У мамы было одно выходное платье, из крепдешина, лиловое, в косую полоску. Голову мыла дождевой водой, распуская перед зеркалом пышные каштановые волосы, которыми очень гордилась. Поймала мой восхищенный взгляд: «Тебе тоже нравятся мои волосы?» «Да! — радостно ответил я. — Ты похожа на Петра Первого!»

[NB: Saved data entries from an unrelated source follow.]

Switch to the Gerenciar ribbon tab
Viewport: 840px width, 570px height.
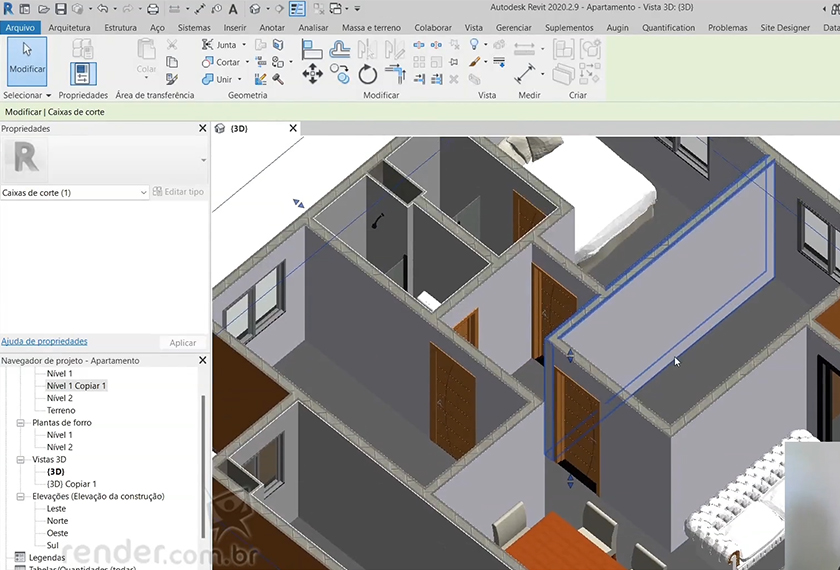click(513, 28)
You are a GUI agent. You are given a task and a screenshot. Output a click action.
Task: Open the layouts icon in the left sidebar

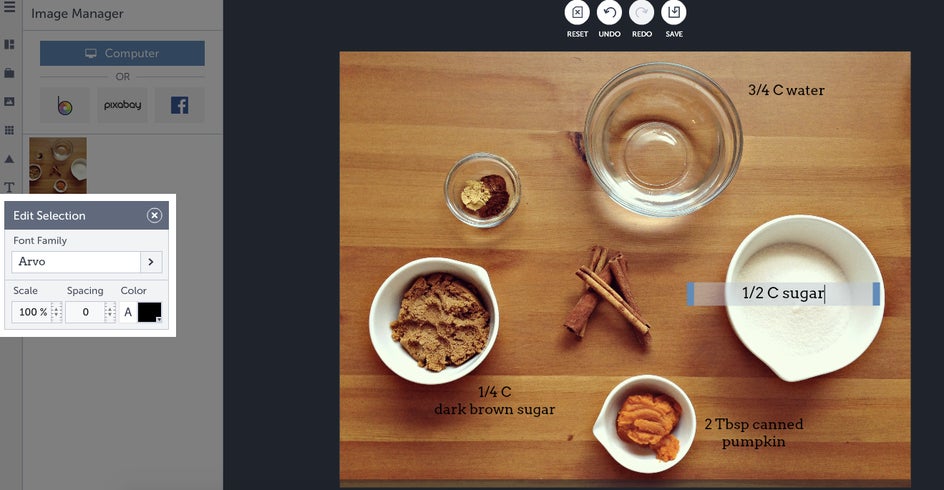click(9, 45)
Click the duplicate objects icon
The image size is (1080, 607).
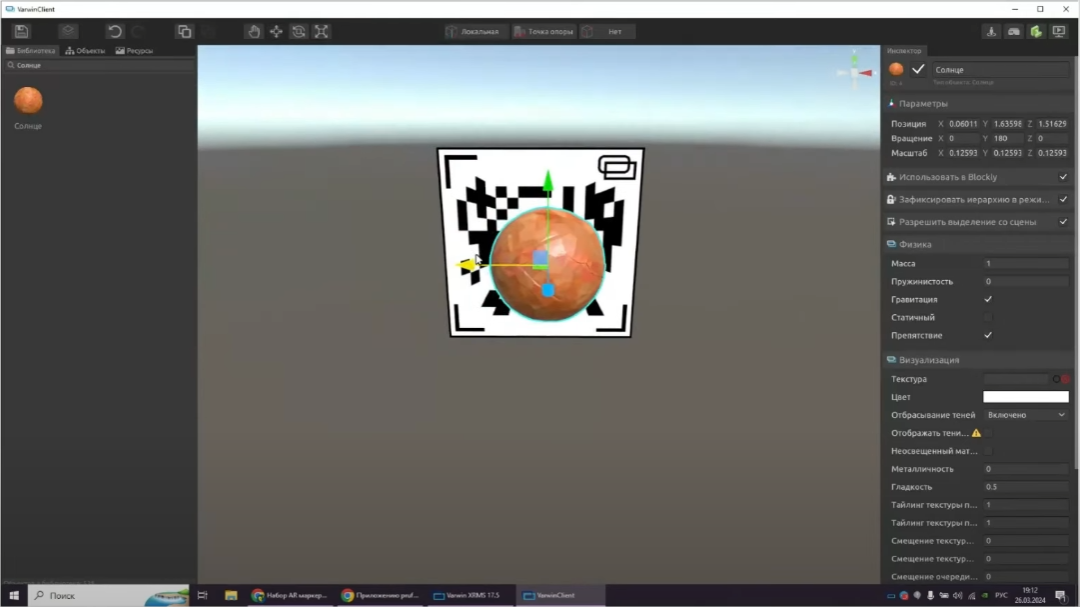[184, 32]
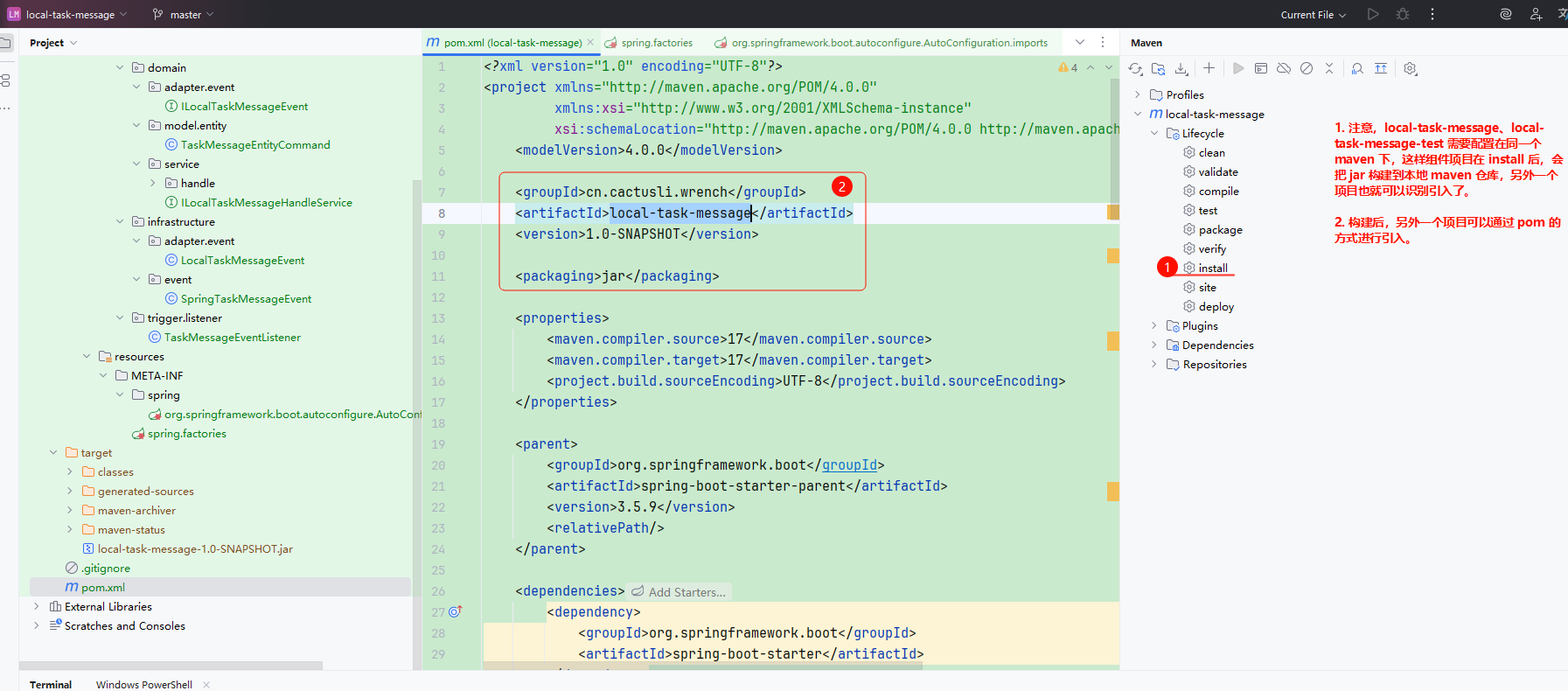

Что ни надевал папа, все казалось новым, только что купленным. Ведь старая застиранная светлая рубаха превращалась в корыте с краской в поблескивающую синюю или черную. Папа надевал фуражку и рубаху навыпуск и шел на работу. Я бегал в коротких штанишках с лямками крест-накрест и все лето — босиком. Как бывало, весной ждешь, чтоб земля под зеленой травкой поскорей нагрелась и можно было забыть о башмаках со шнурками, вечно они не вдеваются и рвутся. Зато ноги приходилось мыть в тазу много раз в день, иначе пойдут цыпки, мама их страшно боялась, и босыми ногами пол запачкаю. Совсем не как в любимом анекдоте Рины Зеленой: «Папочка, почему руки моют часто-часто, а ноги никогда?»
Белые носочки с сандаликами надевались редко, так же как и нарядная матроска с бескозыркой и золотыми буквами по ленточке — ГЕРОЙ. Когда я впервые появился в том геройском наряде на улице, мальчишки с презрением посмотрели на новоявленного барчука и процедили сквозь зубы: «Матрос, в портки натрес!» Оскорбление сразило меня наповал, а мама ласково одобрила желание скорей переодеться.
Одно время кроме кур мама завела еще и поросенка Ваську. На него я норовил сесть верхом. Васька сердито нес меня к своему убежищу под верандой. Я соскакивал, а Васька гневно сопел, пока я не начинал чесать его розовое брюхо, отчего он сразу делался добрей. Появились и две козы — Валька и Белка. «Валька, Валечка!» — звала мама, и мы с козой наперегонки мчались к ней. Иногда на нее обижался я, иногда коза.